* [EXTRACT TO READ]
Postby zavk » Wed Jan 28, 2009 6:30 am

Chris wrote:Though, as Gombrich is an academic and not a buddhist, I much prefer the understanding of the Arahants of old, and the teachings handed down in the Traditions over the last two and a half millenia.


I'd like interject with a few remarks (btw, what I'm about say is not targeted at you per se, Chris, but at a general tendency that I've observed).

This notion that the views of commentators outside the Buddhist tradition (i.e. those speaking from the secular academe like Gombrich, for instance) are by default less relevant or less instructive in matters of the dhamma is, in my view, terribly disingenuous. I say this for several reasons:

1.) This stance of anti-(secular)intellectualism belies the fact that what we understand of the dhamma today was made possible and continues to be influenced by the work of Buddhist scholars of the 19th century. These forefathers of 'Western Buddhism' were driven by the post-Enlightenment secular ethos, and they employed the rigorous methodologies of the secular academe to uncover what they felt was a more 'authentic' version of Buddhism, a Buddhism that is universalist, rationalist and pragmatic. Theravada teachings appealed to many of them as, through their secular academic lenses, they were deemed to be closest to the original teachings of the Buddha. Are the values of universality, rationalism and pragmatism not the same ones that are celebrated today about the dhamma? Do we not invoke the same values of critical inquiry when we discuss the dhamma?

2.) Rejecting the views of secular commentators on the basis that there are merely 'academic' and not 'applied' or 'practical' belies the fact that within Buddhist traditions themselves there is a high degree of scholasticism. And I'm not talking about Tibetan traditions here. We could assume that one reason Theravada has survived for so long is because of the work of countless scholar-monks who have maintained the canon for a good two millennia, translating and espousing the dhamma to new audiences generation after generation. The suttas and commentaries we have today would not have been possible without continued scholarly work, the kind that requires an analytical rigor not unlike what is demanded of secular academics. In light of this, can we justifiably dismiss the scholarship of secular academics as less meaningful? When we debate about the dhamma, do we not cite from texts, make reference to this argument or that--as secular academics do? When the views of secular academics are dismissed simply because they are 'academic' what is really the issue: is it because rigorous scholarship has no place in Buddhism (evidently not) or is it because such 'merely-academic' views raise questions that are uncomfortable to tradition? Should Buddhism shy away from such questions simply because they are uncomfortable?

* [COLLECTED DATA]
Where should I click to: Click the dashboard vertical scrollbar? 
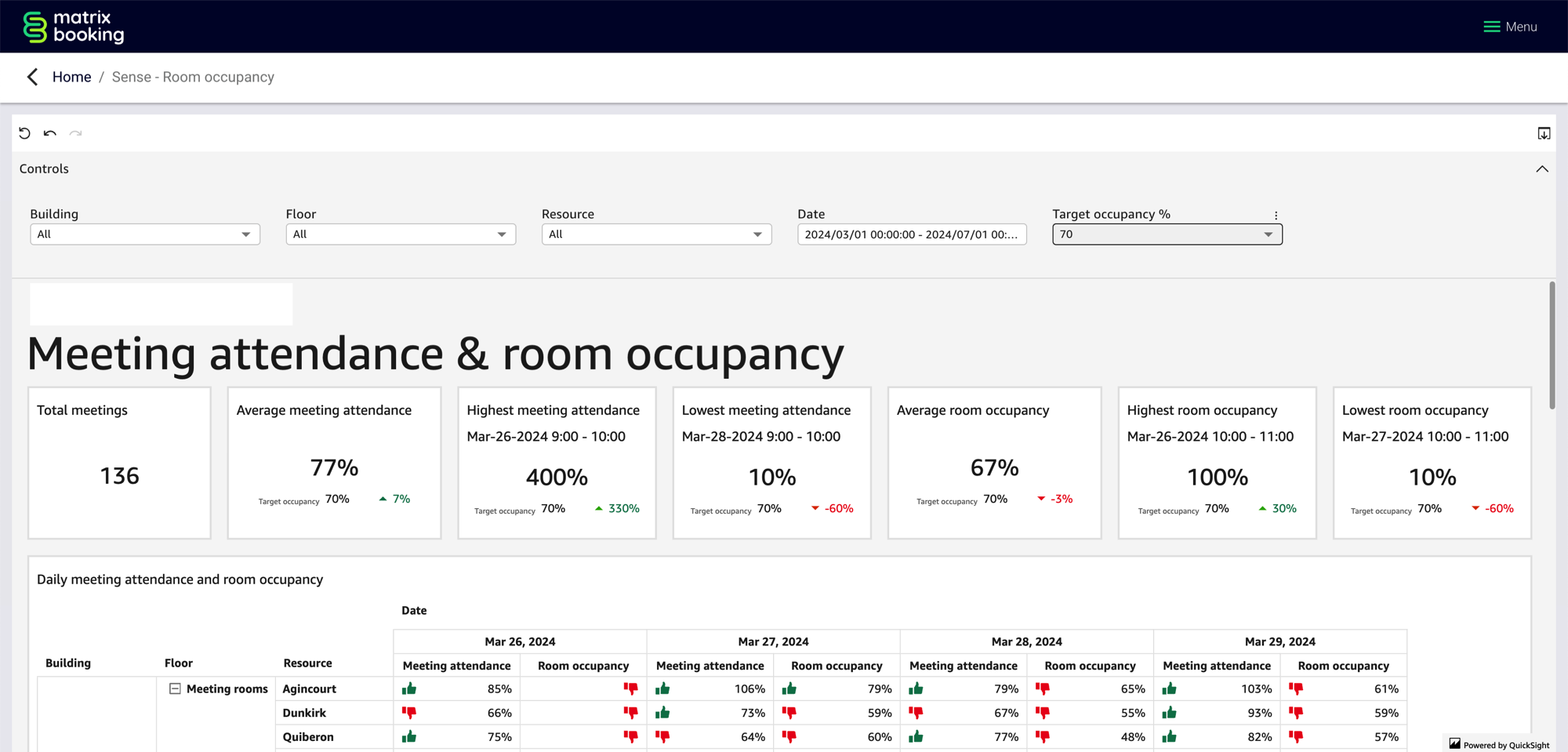(1552, 345)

* [SET EXERCISE 1] Return everything in the forum post on secular scholarship and Buddhism from "1.) This stance" down to "discuss the dhamma?", word for word.
* [SET EXERCISE 2] Carry the forum post on secular scholarship and Buddhism forward, picking up after its last sentence.
The listing has no connection to the forum post on secular scholarship and Buddhism.

* [EXPECTED ANSWER 1]
1.) This stance of anti-(secular)intellectualism belies the fact that what we understand of the dhamma today was made possible and continues to be influenced by the work of Buddhist scholars of the 19th century. These forefathers of 'Western Buddhism' were driven by the post-Enlightenment secular ethos, and they employed the rigorous methodologies of the secular academe to uncover what they felt was a more 'authentic' version of Buddhism, a Buddhism that is universalist, rationalist and pragmatic. Theravada teachings appealed to many of them as, through their secular academic lenses, they were deemed to be closest to the original teachings of the Buddha. Are the values of universality, rationalism and pragmatism not the same ones that are celebrated today about the dhamma? Do we not invoke the same values of critical inquiry when we discuss the dhamma?

* [EXPECTED ANSWER 2]
3.) The reason Buddhism has survived for so long is because it has been able to adapt to (whilst also transforming) the existing worldviews of the societies it migrated into. This requires conversation and a willingness to listen. In a contemporary secular world--an interconnected world where the secular academe plays an integral (although not a sole) role in providing the knowledge base for society--how is Buddhism to maintain its vitality if it sees the views of those outside the tradition as less trustworthy? Is Buddhism really listening when it dismisses such views as merely 'academic' and of little relevance to its emancipatory and ethical endeavours?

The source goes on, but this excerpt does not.